Pré-visualização gratuita O Estranho da Noite
— Anda, Helena! Vai ser só uma horinha, no máximo duas. Você precisa sair dessa bolha.
Letícia, minha melhor amiga desde os tempos de ensino médio, me puxava pelo braço como se estivéssemos atrasadas para um voo. Ela usava um vestido justo preto, maquiagem impecável e aquele entusiasmo irritantemente contagiante. Eu, por outro lado, me sentia completamente deslocada com minha blusa de alças e calça jeans escura. Minha maquiagem era quase inexistente, e meu cabelo estava preso num coque frouxo, como se isso fosse me proteger da noite que me esperava.
— Eu realmente não sei se isso é uma boa ideia, Lê. — resmunguei, ajeitando a alça da bolsa no ombro.
— Você fala isso toda vez, e toda vez se diverte — rebateu ela, piscando. — Fora que hoje é numa cobertura. E dizem que o dono da casa é milionário e tem gosto por arte… e por garotas universitárias tímidas.
— Ótimo. Um predador cultural — murmurei, revirando os olhos.
Ela riu e me empurrou para dentro do carro de aplicativo que acabara de estacionar. No caminho, Letícia falava sobre a semana, os projetos da faculdade, um professor novo de filosofia que, segundo ela, parecia ter saído de um romance erótico francês. Eu apenas olhava pela janela, tentando controlar o aperto no peito. Festas não eram meu lugar. Conversas rasas, bebida demais, risos altos e, quase sempre, alguém que não sabe ouvir um “não”.
Mas eu fui. Contra todas as minhas vontades, eu fui.
A música pulsava como um segundo coração assim que entramos no prédio. O elevador subiu até o último andar, onde uma cobertura luxuosa se abria em dois níveis, com luzes coloridas, quadros modernos e uma multidão bonita demais para parecer real.
A sensação de não pertencimento foi instantânea.
— Me dá dez minutos e eu volto! — gritou Letícia, já se misturando entre corpos, como se estivesse em casa.
Fiquei parada perto do bar improvisado, observando as pessoas rirem, dançarem, se encostarem umas nas outras com uma i********e que me deixava desconfortável. Peguei uma taça de vinho tinto apenas para ter algo nas mãos, e me apoiei na mureta de vidro da varanda, olhando as luzes da cidade. Senti o vento bater no rosto e fechei os olhos. Talvez se eu ficasse ali quieta o suficiente, ninguém notaria minha presença.

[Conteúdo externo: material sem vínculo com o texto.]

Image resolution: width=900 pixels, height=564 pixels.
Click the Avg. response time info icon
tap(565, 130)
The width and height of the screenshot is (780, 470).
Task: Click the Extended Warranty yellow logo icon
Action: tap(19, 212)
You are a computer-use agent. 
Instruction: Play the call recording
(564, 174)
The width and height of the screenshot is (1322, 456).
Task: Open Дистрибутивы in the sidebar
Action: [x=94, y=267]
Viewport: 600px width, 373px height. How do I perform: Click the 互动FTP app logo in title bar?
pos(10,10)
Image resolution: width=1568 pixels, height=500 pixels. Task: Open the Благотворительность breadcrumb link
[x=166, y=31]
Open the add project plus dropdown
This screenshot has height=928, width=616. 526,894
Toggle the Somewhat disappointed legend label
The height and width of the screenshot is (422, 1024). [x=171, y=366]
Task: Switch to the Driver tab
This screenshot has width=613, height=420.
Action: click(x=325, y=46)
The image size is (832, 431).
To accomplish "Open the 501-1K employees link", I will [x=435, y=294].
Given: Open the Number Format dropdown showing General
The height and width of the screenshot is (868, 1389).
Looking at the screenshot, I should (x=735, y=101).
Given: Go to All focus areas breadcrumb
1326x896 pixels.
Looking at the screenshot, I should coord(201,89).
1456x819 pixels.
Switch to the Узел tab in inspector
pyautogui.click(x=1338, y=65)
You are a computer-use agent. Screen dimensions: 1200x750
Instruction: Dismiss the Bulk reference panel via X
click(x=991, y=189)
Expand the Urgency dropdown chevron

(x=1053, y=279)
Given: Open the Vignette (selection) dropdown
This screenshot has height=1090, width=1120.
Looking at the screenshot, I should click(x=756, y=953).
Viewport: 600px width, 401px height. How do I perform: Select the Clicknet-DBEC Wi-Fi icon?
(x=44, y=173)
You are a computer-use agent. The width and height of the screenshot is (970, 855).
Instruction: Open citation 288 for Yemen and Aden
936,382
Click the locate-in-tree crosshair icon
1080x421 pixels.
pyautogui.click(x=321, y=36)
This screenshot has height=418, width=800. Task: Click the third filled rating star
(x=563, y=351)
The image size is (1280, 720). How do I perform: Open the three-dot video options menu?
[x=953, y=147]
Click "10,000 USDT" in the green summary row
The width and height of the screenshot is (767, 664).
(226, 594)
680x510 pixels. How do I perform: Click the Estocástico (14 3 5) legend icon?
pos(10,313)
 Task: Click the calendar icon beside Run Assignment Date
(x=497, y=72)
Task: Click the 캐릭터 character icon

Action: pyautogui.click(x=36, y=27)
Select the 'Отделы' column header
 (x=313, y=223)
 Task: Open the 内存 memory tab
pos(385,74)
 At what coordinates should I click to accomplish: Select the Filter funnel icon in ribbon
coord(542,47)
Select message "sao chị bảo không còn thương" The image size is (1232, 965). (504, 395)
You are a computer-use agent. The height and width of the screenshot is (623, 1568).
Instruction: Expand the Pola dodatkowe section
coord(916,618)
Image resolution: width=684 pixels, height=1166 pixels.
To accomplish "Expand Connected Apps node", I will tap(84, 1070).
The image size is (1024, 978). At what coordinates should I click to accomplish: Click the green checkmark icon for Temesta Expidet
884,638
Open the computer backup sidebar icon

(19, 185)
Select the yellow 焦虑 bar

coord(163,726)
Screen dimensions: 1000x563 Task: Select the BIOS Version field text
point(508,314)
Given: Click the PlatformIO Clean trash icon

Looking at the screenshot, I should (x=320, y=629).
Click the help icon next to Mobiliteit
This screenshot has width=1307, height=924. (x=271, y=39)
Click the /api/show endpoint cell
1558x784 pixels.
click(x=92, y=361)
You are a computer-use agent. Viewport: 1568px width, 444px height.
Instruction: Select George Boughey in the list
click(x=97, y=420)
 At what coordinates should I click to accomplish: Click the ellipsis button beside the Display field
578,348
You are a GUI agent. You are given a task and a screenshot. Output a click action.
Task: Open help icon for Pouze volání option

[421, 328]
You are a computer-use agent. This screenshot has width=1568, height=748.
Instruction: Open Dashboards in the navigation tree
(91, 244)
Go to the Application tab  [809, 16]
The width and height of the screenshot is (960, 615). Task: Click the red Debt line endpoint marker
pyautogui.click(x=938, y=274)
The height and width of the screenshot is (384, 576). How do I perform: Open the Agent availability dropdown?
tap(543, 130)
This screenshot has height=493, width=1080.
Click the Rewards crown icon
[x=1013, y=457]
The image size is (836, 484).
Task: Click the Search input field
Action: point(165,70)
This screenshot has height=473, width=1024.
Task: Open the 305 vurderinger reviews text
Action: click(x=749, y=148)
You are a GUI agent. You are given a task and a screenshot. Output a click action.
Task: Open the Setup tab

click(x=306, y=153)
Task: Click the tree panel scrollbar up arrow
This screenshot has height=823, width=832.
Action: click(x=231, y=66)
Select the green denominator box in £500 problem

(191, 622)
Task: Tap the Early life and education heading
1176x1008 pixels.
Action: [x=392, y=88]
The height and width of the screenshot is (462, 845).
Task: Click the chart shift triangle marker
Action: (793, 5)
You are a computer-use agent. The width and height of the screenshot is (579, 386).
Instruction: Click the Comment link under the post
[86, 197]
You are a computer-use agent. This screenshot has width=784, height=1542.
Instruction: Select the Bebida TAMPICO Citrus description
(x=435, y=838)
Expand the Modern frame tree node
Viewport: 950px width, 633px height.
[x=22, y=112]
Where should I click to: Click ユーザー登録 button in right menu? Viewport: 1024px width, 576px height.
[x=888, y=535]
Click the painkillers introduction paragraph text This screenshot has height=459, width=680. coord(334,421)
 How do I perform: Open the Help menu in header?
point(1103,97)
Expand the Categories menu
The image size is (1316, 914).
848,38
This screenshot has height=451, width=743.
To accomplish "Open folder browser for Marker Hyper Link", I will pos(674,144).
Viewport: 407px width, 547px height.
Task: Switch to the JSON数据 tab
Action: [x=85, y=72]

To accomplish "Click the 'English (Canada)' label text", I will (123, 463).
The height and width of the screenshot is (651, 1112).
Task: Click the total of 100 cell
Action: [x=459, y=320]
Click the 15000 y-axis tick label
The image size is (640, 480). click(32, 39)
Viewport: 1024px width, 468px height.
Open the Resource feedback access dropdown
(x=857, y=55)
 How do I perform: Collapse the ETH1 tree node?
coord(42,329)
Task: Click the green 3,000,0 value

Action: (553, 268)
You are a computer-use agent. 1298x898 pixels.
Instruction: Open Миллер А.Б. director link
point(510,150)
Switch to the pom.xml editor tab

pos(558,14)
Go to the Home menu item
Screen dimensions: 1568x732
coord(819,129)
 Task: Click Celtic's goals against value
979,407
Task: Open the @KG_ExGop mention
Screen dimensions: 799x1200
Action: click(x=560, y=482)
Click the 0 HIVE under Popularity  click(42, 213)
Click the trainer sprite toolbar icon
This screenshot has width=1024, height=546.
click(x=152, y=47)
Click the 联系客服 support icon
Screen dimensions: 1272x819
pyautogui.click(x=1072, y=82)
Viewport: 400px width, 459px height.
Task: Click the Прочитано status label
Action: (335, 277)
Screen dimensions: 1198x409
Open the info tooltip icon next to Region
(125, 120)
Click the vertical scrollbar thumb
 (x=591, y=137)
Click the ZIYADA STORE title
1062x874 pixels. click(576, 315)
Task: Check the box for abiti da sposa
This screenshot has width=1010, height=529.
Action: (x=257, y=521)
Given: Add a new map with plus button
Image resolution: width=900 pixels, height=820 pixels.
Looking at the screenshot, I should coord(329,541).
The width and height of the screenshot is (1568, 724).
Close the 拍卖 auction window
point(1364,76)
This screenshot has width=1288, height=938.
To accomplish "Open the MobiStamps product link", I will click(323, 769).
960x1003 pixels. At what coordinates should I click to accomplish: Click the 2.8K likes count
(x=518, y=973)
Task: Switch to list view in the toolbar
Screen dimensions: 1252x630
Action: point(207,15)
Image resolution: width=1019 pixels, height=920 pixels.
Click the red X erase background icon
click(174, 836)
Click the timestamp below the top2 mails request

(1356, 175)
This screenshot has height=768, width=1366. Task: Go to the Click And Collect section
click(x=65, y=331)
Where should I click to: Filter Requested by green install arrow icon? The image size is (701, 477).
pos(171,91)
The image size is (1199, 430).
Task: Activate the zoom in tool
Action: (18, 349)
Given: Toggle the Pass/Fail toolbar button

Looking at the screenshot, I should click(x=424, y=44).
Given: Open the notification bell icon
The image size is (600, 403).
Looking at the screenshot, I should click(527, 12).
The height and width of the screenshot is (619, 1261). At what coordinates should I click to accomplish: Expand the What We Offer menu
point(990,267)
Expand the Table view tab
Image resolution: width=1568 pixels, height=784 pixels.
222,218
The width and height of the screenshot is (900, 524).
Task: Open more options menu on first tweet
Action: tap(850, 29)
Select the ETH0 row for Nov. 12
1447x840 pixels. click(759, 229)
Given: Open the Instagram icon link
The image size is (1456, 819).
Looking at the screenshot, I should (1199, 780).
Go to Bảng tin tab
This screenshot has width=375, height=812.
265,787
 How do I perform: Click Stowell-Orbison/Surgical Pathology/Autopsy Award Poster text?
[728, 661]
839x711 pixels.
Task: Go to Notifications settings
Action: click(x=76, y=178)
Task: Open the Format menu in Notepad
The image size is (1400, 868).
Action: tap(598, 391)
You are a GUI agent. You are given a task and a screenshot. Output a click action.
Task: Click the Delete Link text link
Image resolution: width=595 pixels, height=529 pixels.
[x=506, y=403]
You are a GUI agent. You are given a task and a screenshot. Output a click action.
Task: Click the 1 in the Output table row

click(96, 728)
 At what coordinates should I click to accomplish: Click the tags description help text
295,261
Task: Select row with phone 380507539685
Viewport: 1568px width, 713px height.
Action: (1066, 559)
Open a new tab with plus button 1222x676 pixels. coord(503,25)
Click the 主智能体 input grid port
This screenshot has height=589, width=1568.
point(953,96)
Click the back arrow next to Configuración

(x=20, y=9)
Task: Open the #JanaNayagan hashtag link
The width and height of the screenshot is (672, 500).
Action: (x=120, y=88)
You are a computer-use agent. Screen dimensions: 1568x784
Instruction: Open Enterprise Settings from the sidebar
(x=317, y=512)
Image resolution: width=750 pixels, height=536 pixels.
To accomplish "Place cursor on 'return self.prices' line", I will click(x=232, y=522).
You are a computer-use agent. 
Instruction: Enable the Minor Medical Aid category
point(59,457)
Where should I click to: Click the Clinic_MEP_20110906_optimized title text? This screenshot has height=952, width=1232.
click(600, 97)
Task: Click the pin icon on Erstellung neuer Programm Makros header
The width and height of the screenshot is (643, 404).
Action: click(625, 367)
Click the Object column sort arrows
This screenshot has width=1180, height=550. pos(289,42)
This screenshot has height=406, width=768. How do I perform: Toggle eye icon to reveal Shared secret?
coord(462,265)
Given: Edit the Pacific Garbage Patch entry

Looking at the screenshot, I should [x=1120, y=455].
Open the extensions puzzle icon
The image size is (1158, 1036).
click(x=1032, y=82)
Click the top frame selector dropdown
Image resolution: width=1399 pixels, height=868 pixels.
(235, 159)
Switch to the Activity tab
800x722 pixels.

— Você não parece gostar de multidões.
A voz veio firme, grave, mas calma. Abri os olhos lentamente e ele estava ali.
Alto. Cabelos escuros, barba por fazer, olhos intensos demais para aquela noite artificial. Vestia preto dos pés à cabeça, com uma camisa de botão levemente aberta no colarinho e um relógio de couro discreto. Não era jovem, não como os outros ali. Devia ter por volta de quarenta anos, talvez mais. Mas sua presença era tão absurda que fez meu corpo gelar.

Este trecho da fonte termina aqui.